Research Platform in Tesperhude at the Elbe
Aerial view of Tesperhude with promenade pier (Photo: Michael Streßer / Hereon)
The Helmholtz-Zentrum Hereon is operating a floating research platform in Tesperhude at the Elbe because “the sea begins here”. Starting in 2022, the research platform provides continuous data about the water quality of the Elbe, which is made publicly available. Furthermore, the research platform can be used by interested people from science and industry. The set-up of the research platform is funded by European Regional Development Funds, the state of Schleswig-Holstein, the Helmholtz Association of German Research Centres and the Helmholtz-Zentrum Hereon.
Research platform at the promenade pier (Photo: Jörn Pietsch / Hereon)
The research platform includes numerous measurement systems. These are providing continuous, high resolution and near real time data regarding different substances in the water (for example nutrients, suspended matter, microalgae, greenhouse gases and selected pollutants). These substances are then transported over the weir in Geesthacht into the Elbe estuary, where they determine the turnover of matter in the Port of Hamburg and further downstream until the adjacent North Sea.
Therefore, the collected data is interesting amongst others for the Port of Hamburg and the Wadden Sea National Park, in order to look ahead as well as to plan and act accordingly. The data can be accessed through the “Helmholtz Coastal Data Center“ (HCDC) in near real time, which is important in the case of extreme events, such as floods. Interested people from science and industry can use the data as well as the research platform itself, for example in order to develop and test aquatic methods and technologies in this environment.
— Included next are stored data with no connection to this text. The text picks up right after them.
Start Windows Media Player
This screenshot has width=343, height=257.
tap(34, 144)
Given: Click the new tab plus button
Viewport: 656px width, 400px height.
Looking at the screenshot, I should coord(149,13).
A FerryBox installed in the container (Photo: Volker Dzaak / Hereon)
The FerryBox is an essential part of the research platform und has been developed amongst others together with the Helmholtz-Zentrum Hereon. The automated measurement system determines physical and biogeochemical parameters in surface waters. The water is continuously pumped through a measurement cycle with several sensors. The measurement system usually contains sensors for temperature, salinity, turbidity and chlorophyll flurorescence, as an indicator for microalgae. Additionally, sensors for oxygen, nutrients, pH, carbon dioxide and algae classes can be included.
The FerryBox is measuring numerous parameters every 20 seconds. This allows continuous and detailed observations of the water quality in the long-term. The Helmholtz-Zentrum Hereon is operating several FerryBoxes, amongst others at the mouth of the Elbe in Cuxhaven.